Sedimentary Features

Features that were part of the sediments when they were deposited are often preserved when the sediments become lithified. These features are very useful in reconstructing how the sediment grains were transported, where they came from, the age relationships of different layers, and what the environment was like when the sediments were deposited.

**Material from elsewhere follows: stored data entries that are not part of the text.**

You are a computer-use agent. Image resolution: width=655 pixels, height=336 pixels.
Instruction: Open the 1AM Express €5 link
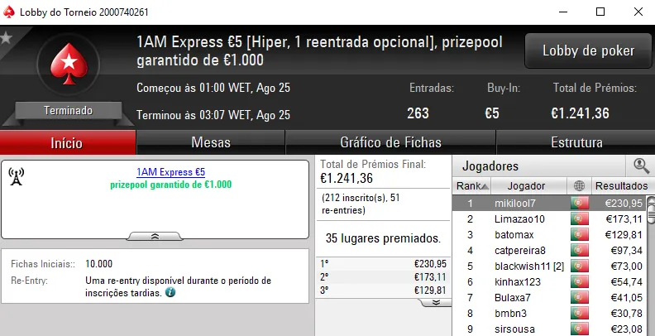point(170,172)
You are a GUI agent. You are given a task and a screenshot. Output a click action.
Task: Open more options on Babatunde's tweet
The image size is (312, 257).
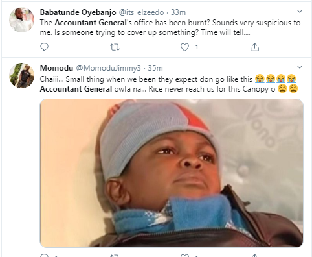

Bedding. Bedding is often the most obvious feature of a sedimentary rock and consists of lines called bedding planes, which mark the boundaries of different layers of sediment. Most sediments were deposited along a flat surface that was roughly parallel with the depositional surface. An exception is cross‐bedding, where sediments are carried over an edge or slope by a strong surge of water or wind, forming steeper layers. Cross‐bedding tends to occur locally within a larger block of rock, and is overlain and underlain by flat‐lying beds. Herringbone cross‐bedding is a distinctive pattern of alternating cross‐bedding directions that is reflective of a rhythmic, high‐energy environment, such as a tidal zone.

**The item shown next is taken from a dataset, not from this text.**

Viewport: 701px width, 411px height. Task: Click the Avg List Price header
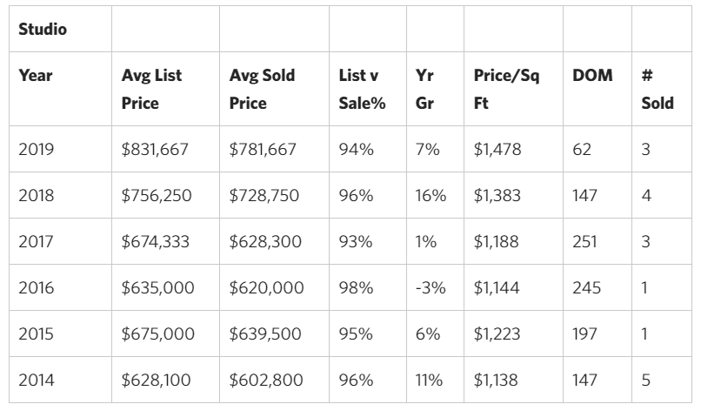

Graded beds are common when a sediment is being deposited by a slow‐moving current. The base of the bed consists of coarser material, which settles to the bottom first. The subsequent beds grade upward through sand and silt, to the finest clay sizes at the top. This pattern is typical in submarine turbidity flows, where sediments are dislodged and tumble down an ocean floor slope.

Fossils. Fossils are the remains of plants or animals buried in sediments that were later lithified into rock. They can be extremely useful in determining the depositional environment and the age of the rock. The most obvious fossils are those parts of an organism that have been preserved by being replaced by calcite or silica during lithification. A fossil can also be a cast that formed when the organic remains dissolved, leaving an opening, or mold, shaped like the organism and later filled with calcite or silica. Other types of fossils include tracks, worm trails, feces, and burrows.

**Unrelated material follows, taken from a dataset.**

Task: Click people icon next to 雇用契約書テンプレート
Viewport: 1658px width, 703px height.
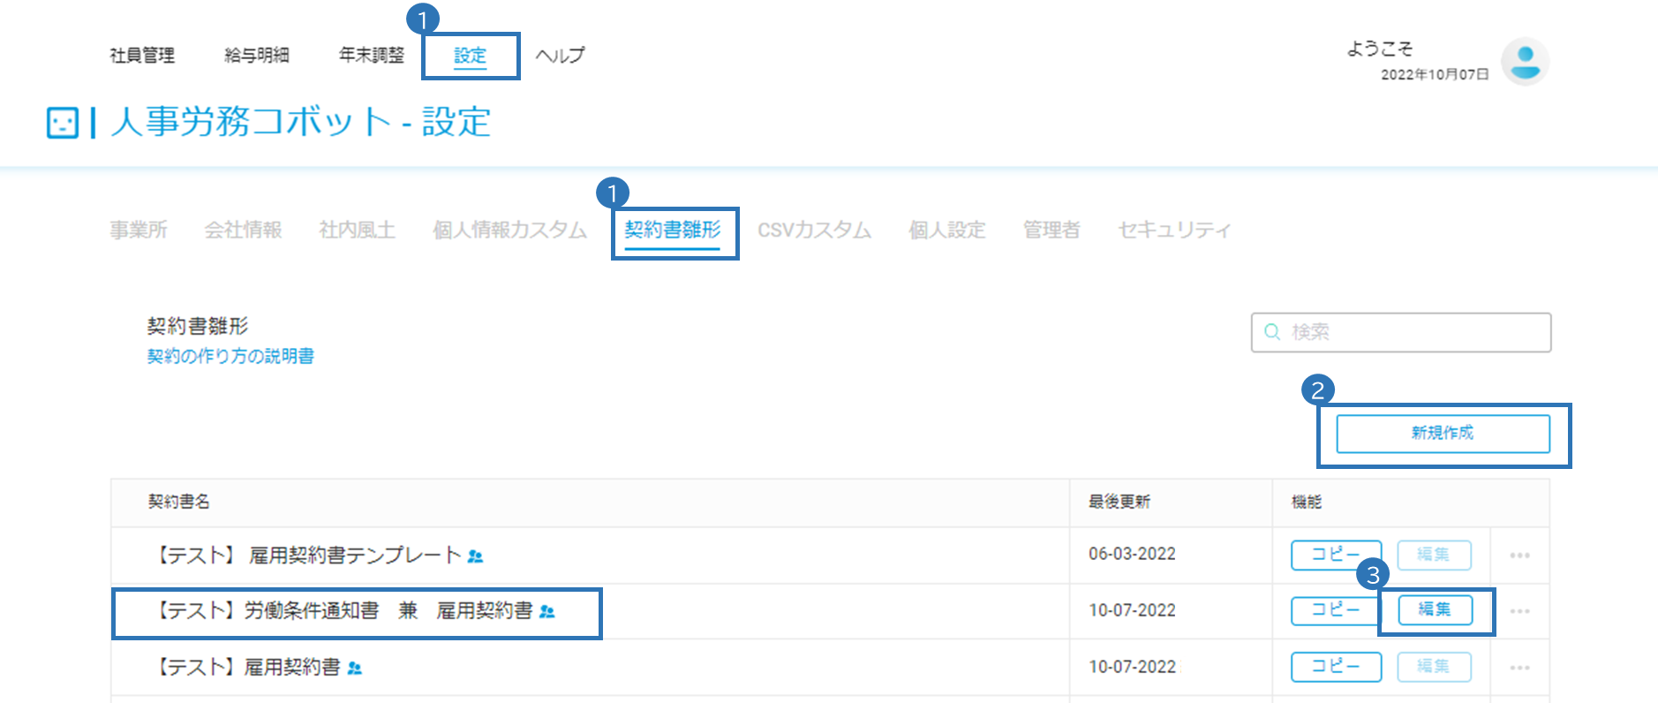Action: [x=475, y=556]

Desiccation cracks and ripple marks. Common structures preserved in sedimentary rocks can be seen forming today along beaches and rivers. Desiccation cracks, or mud cracks, develop when a muddy sediment is exposed to air and begins to dry out, creating a polygonal pattern of cracks. Ripple marks are gentle repeated ridges, usually in sand or silt, that are formed perpendicular to the flow of wind or water.